(Saved data entries)
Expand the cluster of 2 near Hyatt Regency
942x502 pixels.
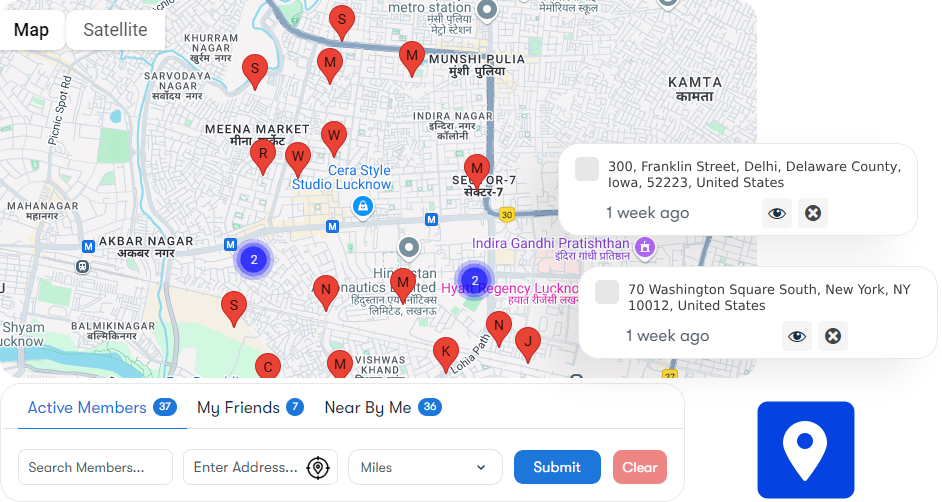point(475,280)
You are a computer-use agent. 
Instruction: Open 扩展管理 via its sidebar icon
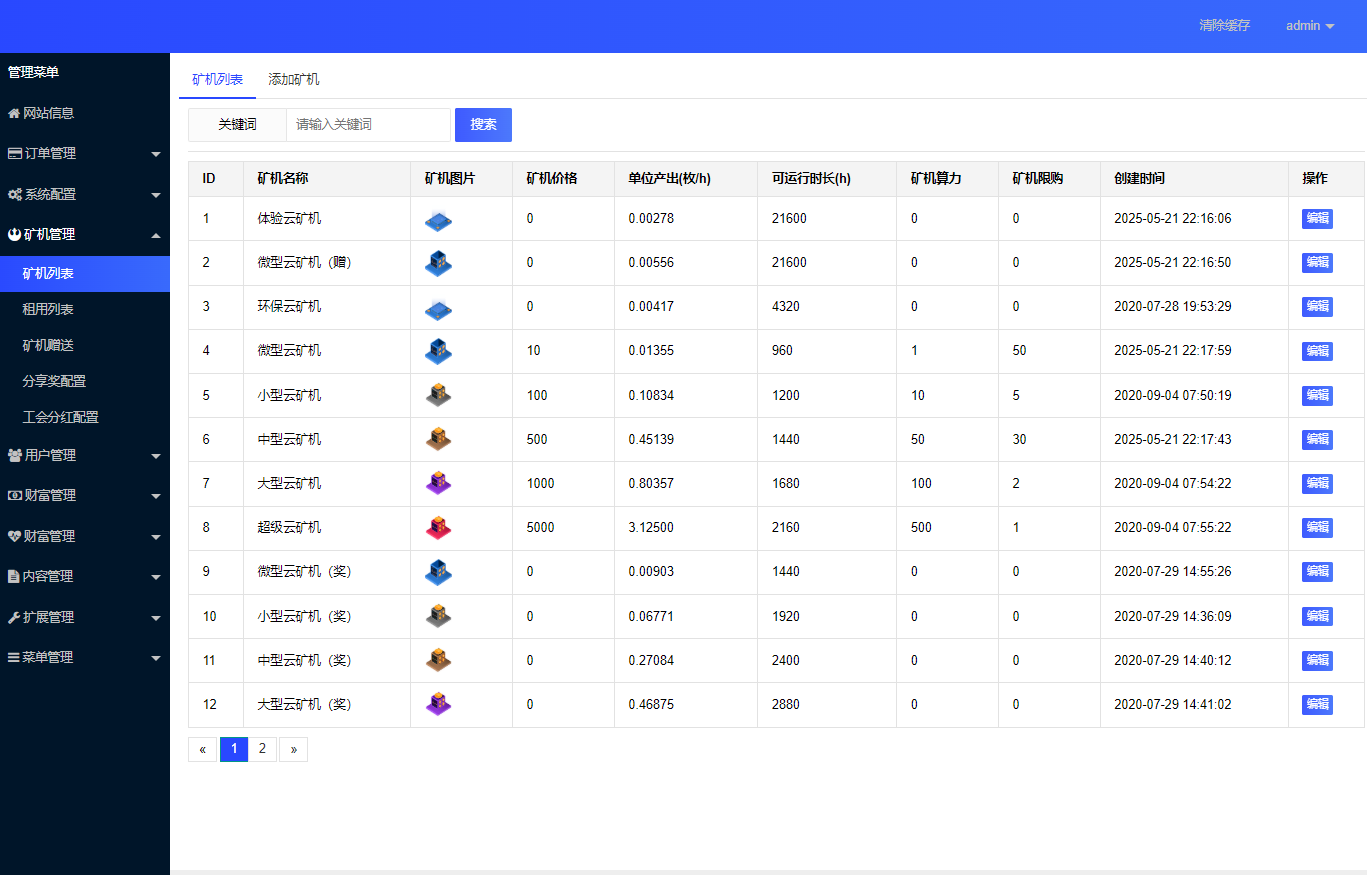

* [What to produce] Above are the records; give them all again exactly, apart from the pictures.

* [Answer to the exercise]
Expand the cluster of 2 near Hyatt Regency
942x502 pixels.
point(475,280)
You are a computer-use agent. 
Instruction: Open 扩展管理 via its sidebar icon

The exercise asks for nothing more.